# [Stated problem]
Copy all of the records below verbatim, line for line, without changing any character.

━━━━━ Task inputs ━━━━━

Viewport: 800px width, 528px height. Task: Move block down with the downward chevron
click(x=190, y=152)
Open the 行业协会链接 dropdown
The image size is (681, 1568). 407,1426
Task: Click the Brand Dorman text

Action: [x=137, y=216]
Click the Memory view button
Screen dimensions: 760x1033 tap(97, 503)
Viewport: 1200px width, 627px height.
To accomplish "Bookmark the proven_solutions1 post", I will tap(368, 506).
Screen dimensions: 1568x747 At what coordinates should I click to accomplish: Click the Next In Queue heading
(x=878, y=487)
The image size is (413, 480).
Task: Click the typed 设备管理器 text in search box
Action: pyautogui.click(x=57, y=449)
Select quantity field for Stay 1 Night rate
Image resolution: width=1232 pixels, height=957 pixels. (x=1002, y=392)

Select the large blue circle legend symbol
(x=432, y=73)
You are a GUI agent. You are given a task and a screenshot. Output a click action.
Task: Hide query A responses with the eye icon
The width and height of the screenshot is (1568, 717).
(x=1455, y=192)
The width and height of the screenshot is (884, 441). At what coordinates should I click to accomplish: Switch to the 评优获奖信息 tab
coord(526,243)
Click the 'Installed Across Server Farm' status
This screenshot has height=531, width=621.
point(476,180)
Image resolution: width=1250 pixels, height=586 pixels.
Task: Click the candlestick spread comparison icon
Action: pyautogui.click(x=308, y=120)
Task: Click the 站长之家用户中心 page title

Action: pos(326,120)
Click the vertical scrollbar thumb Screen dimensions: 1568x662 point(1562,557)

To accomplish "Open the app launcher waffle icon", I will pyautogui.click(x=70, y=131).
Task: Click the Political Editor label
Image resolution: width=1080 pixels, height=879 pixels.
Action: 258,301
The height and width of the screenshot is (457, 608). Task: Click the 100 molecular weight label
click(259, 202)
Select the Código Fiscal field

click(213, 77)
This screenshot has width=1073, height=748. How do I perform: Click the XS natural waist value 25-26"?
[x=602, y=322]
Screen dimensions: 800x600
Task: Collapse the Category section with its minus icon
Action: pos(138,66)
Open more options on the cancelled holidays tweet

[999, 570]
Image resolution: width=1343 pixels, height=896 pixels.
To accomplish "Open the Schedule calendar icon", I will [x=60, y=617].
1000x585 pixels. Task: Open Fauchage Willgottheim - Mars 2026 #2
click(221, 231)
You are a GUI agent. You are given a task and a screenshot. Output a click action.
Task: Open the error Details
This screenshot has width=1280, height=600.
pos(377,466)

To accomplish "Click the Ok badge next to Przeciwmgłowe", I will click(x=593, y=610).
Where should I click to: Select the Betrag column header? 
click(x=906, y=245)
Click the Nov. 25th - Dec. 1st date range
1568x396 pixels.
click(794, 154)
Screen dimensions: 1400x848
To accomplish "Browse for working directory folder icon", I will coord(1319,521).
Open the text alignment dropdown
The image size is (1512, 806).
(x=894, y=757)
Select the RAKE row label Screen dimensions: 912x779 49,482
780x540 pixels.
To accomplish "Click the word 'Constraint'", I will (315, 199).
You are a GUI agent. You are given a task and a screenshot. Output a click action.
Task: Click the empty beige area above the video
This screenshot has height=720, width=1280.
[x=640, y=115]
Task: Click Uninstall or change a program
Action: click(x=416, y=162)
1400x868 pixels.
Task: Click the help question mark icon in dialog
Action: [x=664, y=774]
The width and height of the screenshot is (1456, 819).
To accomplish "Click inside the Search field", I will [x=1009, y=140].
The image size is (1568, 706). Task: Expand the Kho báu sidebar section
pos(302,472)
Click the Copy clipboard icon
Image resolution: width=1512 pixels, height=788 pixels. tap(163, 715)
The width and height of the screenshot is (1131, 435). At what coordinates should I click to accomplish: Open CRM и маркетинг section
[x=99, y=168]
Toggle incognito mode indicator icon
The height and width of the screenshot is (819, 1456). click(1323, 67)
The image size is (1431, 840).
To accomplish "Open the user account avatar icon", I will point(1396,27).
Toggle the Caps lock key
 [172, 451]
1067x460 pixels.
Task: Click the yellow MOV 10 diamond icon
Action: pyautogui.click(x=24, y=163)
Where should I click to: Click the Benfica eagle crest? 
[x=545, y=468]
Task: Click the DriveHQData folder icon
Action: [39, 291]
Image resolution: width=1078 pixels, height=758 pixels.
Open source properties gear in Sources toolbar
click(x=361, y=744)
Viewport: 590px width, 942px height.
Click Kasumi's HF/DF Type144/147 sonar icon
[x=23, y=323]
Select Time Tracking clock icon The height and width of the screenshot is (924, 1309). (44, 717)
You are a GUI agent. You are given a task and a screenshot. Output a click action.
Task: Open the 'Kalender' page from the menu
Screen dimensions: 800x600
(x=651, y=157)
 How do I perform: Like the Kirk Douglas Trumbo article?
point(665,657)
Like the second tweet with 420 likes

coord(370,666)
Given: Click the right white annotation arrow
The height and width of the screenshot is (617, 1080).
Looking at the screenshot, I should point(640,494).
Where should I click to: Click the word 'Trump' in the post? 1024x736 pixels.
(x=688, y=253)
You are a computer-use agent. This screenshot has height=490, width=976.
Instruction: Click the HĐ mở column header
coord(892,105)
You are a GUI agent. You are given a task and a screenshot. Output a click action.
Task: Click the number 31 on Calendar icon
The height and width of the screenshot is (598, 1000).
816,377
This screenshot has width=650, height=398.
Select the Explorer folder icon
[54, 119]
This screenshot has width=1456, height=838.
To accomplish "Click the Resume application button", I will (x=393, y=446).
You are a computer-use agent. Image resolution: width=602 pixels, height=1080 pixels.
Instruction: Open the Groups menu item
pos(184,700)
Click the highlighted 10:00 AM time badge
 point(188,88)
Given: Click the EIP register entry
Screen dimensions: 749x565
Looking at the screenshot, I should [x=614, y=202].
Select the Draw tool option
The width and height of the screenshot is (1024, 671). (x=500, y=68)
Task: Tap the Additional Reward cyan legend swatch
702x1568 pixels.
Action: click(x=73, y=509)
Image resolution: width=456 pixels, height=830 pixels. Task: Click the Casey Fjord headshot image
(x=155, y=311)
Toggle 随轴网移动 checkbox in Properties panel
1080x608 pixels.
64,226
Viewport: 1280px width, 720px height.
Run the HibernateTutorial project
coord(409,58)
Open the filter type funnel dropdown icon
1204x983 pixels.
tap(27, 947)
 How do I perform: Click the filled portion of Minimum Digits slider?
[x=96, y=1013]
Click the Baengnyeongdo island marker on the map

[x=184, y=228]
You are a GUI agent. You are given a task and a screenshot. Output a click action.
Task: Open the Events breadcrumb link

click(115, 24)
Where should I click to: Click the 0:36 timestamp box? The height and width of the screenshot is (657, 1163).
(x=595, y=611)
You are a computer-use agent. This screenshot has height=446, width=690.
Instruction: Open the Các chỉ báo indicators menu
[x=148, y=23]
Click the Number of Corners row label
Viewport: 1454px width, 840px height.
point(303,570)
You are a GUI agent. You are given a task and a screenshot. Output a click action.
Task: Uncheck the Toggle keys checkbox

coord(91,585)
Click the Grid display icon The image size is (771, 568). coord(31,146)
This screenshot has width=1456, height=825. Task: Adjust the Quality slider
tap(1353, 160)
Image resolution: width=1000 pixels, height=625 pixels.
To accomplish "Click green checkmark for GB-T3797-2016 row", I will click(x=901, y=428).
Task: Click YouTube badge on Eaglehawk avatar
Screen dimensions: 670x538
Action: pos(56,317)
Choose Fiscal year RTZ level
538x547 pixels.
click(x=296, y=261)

━━━━━

# [Final result]
Viewport: 800px width, 528px height. Task: Move block down with the downward chevron
click(x=190, y=152)
Open the 行业协会链接 dropdown
The image size is (681, 1568). 407,1426
Task: Click the Brand Dorman text

Action: [x=137, y=216]
Click the Memory view button
Screen dimensions: 760x1033 tap(97, 503)
Viewport: 1200px width, 627px height.
To accomplish "Bookmark the proven_solutions1 post", I will tap(368, 506).
Screen dimensions: 1568x747 At what coordinates should I click to accomplish: Click the Next In Queue heading
(x=878, y=487)
The image size is (413, 480).
Task: Click the typed 设备管理器 text in search box
Action: pyautogui.click(x=57, y=449)
Select quantity field for Stay 1 Night rate
Image resolution: width=1232 pixels, height=957 pixels. (x=1002, y=392)

Select the large blue circle legend symbol
(x=432, y=73)
You are a GUI agent. You are given a task and a screenshot. Output a click action.
Task: Hide query A responses with the eye icon
The width and height of the screenshot is (1568, 717).
(x=1455, y=192)
The width and height of the screenshot is (884, 441). At what coordinates should I click to accomplish: Switch to the 评优获奖信息 tab
coord(526,243)
Click the 'Installed Across Server Farm' status
This screenshot has height=531, width=621.
point(476,180)
Image resolution: width=1250 pixels, height=586 pixels.
Task: Click the candlestick spread comparison icon
Action: pyautogui.click(x=308, y=120)
Task: Click the 站长之家用户中心 page title

Action: pos(326,120)
Click the vertical scrollbar thumb Screen dimensions: 1568x662 point(1562,557)

To accomplish "Open the app launcher waffle icon", I will pyautogui.click(x=70, y=131).
Task: Click the Political Editor label
Image resolution: width=1080 pixels, height=879 pixels.
Action: 258,301
The height and width of the screenshot is (457, 608). Task: Click the 100 molecular weight label
click(259, 202)
Select the Código Fiscal field

click(213, 77)
This screenshot has width=1073, height=748. How do I perform: Click the XS natural waist value 25-26"?
[x=602, y=322]
Screen dimensions: 800x600
Task: Collapse the Category section with its minus icon
Action: pos(138,66)
Open more options on the cancelled holidays tweet

[999, 570]
Image resolution: width=1343 pixels, height=896 pixels.
To accomplish "Open the Schedule calendar icon", I will [x=60, y=617].
1000x585 pixels. Task: Open Fauchage Willgottheim - Mars 2026 #2
click(221, 231)
You are a GUI agent. You are given a task and a screenshot. Output a click action.
Task: Open the error Details
This screenshot has width=1280, height=600.
pos(377,466)

To accomplish "Click the Ok badge next to Przeciwmgłowe", I will click(x=593, y=610).
Where should I click to: Select the Betrag column header? 
click(x=906, y=245)
Click the Nov. 25th - Dec. 1st date range
1568x396 pixels.
click(794, 154)
Screen dimensions: 1400x848
To accomplish "Browse for working directory folder icon", I will coord(1319,521).
Open the text alignment dropdown
The image size is (1512, 806).
(x=894, y=757)
Select the RAKE row label Screen dimensions: 912x779 49,482
780x540 pixels.
To accomplish "Click the word 'Constraint'", I will (315, 199).
You are a GUI agent. You are given a task and a screenshot. Output a click action.
Task: Click the empty beige area above the video
This screenshot has height=720, width=1280.
[x=640, y=115]
Task: Click Uninstall or change a program
Action: click(x=416, y=162)
1400x868 pixels.
Task: Click the help question mark icon in dialog
Action: [x=664, y=774]
The width and height of the screenshot is (1456, 819).
To accomplish "Click inside the Search field", I will [x=1009, y=140].
The image size is (1568, 706). Task: Expand the Kho báu sidebar section
pos(302,472)
Click the Copy clipboard icon
Image resolution: width=1512 pixels, height=788 pixels. tap(163, 715)
The width and height of the screenshot is (1131, 435). At what coordinates should I click to accomplish: Open CRM и маркетинг section
[x=99, y=168]
Toggle incognito mode indicator icon
The height and width of the screenshot is (819, 1456). click(1323, 67)
The image size is (1431, 840).
To accomplish "Open the user account avatar icon", I will point(1396,27).
Toggle the Caps lock key
 [172, 451]
1067x460 pixels.
Task: Click the yellow MOV 10 diamond icon
Action: pyautogui.click(x=24, y=163)
Where should I click to: Click the Benfica eagle crest? 
[x=545, y=468]
Task: Click the DriveHQData folder icon
Action: [39, 291]
Image resolution: width=1078 pixels, height=758 pixels.
Open source properties gear in Sources toolbar
click(x=361, y=744)
Viewport: 590px width, 942px height.
Click Kasumi's HF/DF Type144/147 sonar icon
[x=23, y=323]
Select Time Tracking clock icon The height and width of the screenshot is (924, 1309). (44, 717)
You are a GUI agent. You are given a task and a screenshot. Output a click action.
Task: Open the 'Kalender' page from the menu
Screen dimensions: 800x600
(x=651, y=157)
 How do I perform: Like the Kirk Douglas Trumbo article?
point(665,657)
Like the second tweet with 420 likes

coord(370,666)
Given: Click the right white annotation arrow
The height and width of the screenshot is (617, 1080).
Looking at the screenshot, I should point(640,494).
Where should I click to: Click the word 'Trump' in the post? 1024x736 pixels.
(x=688, y=253)
You are a computer-use agent. This screenshot has height=490, width=976.
Instruction: Click the HĐ mở column header
coord(892,105)
You are a GUI agent. You are given a task and a screenshot. Output a click action.
Task: Click the number 31 on Calendar icon
The height and width of the screenshot is (598, 1000).
816,377
This screenshot has width=650, height=398.
Select the Explorer folder icon
[54, 119]
This screenshot has width=1456, height=838.
To accomplish "Click the Resume application button", I will (x=393, y=446).
You are a computer-use agent. Image resolution: width=602 pixels, height=1080 pixels.
Instruction: Open the Groups menu item
pos(184,700)
Click the highlighted 10:00 AM time badge
 point(188,88)
Given: Click the EIP register entry
Screen dimensions: 749x565
Looking at the screenshot, I should [x=614, y=202].
Select the Draw tool option
The width and height of the screenshot is (1024, 671). (x=500, y=68)
Task: Tap the Additional Reward cyan legend swatch
702x1568 pixels.
Action: click(x=73, y=509)
Image resolution: width=456 pixels, height=830 pixels. Task: Click the Casey Fjord headshot image
(x=155, y=311)
Toggle 随轴网移动 checkbox in Properties panel
1080x608 pixels.
64,226
Viewport: 1280px width, 720px height.
Run the HibernateTutorial project
coord(409,58)
Open the filter type funnel dropdown icon
1204x983 pixels.
tap(27, 947)
 How do I perform: Click the filled portion of Minimum Digits slider?
[x=96, y=1013]
Click the Baengnyeongdo island marker on the map

[x=184, y=228]
You are a GUI agent. You are given a task and a screenshot. Output a click action.
Task: Open the Events breadcrumb link

click(115, 24)
Where should I click to: Click the 0:36 timestamp box? The height and width of the screenshot is (657, 1163).
(x=595, y=611)
You are a computer-use agent. This screenshot has height=446, width=690.
Instruction: Open the Các chỉ báo indicators menu
[x=148, y=23]
Click the Number of Corners row label
Viewport: 1454px width, 840px height.
point(303,570)
You are a GUI agent. You are given a task and a screenshot. Output a click action.
Task: Uncheck the Toggle keys checkbox

coord(91,585)
Click the Grid display icon The image size is (771, 568). coord(31,146)
This screenshot has width=1456, height=825. Task: Adjust the Quality slider
tap(1353, 160)
Image resolution: width=1000 pixels, height=625 pixels.
To accomplish "Click green checkmark for GB-T3797-2016 row", I will click(x=901, y=428).
Task: Click YouTube badge on Eaglehawk avatar
Screen dimensions: 670x538
Action: pos(56,317)
Choose Fiscal year RTZ level
538x547 pixels.
click(x=296, y=261)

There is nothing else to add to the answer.